What you have to do: In the text on the Article 121 convergence submission, how many times has the letter's writer had to reduce the growth forecasts?
** start of Given text **
Let me suggest that the Government’s proposal to accord with our obligations under Article 121 of the European Union Treaty on Functioning could be achieved in a better way than by submitting 500 pages of documents, as is proposed. I suggest that the Chancellor instead write a shorter letter to Commissioner Barroso, as follows.

“Dear Manuel, here is our annual submission on convergence. The news is good. We are converging with Europe on policies—austerity is the byword for everything we talk about now here at Horseguards—and we are converging on outcomes: we are back into recession, just like most of Europe.

“We are now officially into recession. In fact, output at the moment is 4.5 per cent below the previous high. We are seeing a contraction in output capacity. We are contemplating the inevitability of the longest recession for over 100 years. I have had to reduce my growth forecasts, or those produced by my Office for Budget Responsibility, on five occasions, and increase my debt forecasts each time. Between you and me, Manuel, I am beginning to lose confidence in Mr Chote and his two colleagues. To put it at its mildest, they have made an absolute Horlicks of their economic forecasting. Now I am afraid that they are going to tell me that lower growth and taxes will mean even greater public sector spending cuts in order to meet the fiscal policy constraint that I have imposed on myself.

“I also suspect that they are going to tell me very shortly that the output gap is even smaller than they previously believed it to be and accordingly the cyclically adjusted deficit and the adjustments that I will have to make in public expenditure are going to be even greater. You may remember that I was able to tell Parliament during the last Budget that we were still on course to meet my fiscal objectives. I did rather fudge the issue, as I pushed out the target date, and, importantly, pulled the wool over the eyes of my Liberal Democrat colleagues by pointing out that I was going to make a further £16 billion of unidentified public expenditure cuts in the two years after the general election—cuts which the Liberal Democrats will presumably have to reflect in their own manifesto at the time of the next election.
** end of Given text **
** start of Record set **
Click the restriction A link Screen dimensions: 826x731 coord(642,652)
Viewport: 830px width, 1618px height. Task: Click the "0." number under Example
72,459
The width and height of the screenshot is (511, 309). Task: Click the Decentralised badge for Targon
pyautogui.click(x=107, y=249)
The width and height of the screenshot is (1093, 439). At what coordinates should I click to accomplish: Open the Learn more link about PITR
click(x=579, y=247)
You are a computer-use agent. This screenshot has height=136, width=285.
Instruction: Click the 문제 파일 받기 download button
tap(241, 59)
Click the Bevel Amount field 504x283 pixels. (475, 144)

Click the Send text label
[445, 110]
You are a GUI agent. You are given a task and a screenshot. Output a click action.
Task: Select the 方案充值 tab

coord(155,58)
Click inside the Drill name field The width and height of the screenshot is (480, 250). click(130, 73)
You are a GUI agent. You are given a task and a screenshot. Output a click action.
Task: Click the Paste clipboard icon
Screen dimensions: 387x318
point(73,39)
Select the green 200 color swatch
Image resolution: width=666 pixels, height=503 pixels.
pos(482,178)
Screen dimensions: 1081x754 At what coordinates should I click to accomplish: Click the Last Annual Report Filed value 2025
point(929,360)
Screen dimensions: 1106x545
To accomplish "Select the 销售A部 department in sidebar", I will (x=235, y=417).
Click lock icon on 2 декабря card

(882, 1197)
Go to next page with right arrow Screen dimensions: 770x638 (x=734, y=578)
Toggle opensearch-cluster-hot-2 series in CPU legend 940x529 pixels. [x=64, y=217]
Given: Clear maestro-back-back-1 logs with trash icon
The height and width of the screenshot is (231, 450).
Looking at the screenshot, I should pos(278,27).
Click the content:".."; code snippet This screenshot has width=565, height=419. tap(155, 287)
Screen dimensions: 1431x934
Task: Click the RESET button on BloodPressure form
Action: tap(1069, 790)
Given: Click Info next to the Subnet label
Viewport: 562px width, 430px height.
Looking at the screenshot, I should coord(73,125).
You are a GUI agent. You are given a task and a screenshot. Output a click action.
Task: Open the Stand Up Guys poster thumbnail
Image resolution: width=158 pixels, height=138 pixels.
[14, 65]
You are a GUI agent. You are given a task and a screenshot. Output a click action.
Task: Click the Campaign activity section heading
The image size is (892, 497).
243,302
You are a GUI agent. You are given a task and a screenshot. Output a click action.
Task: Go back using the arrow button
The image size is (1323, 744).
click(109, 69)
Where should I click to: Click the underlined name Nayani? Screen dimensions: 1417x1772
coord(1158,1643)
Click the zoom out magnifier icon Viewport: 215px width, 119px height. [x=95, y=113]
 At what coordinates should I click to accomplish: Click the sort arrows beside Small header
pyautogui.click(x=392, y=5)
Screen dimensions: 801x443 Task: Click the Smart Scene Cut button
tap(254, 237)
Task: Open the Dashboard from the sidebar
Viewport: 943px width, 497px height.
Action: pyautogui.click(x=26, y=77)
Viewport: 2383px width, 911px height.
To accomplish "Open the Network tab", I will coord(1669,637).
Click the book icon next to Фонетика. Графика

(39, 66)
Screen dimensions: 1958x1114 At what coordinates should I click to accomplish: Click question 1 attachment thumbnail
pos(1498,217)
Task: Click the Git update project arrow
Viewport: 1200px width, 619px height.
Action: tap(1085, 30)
** end of Record set **
Exercise output: Five times.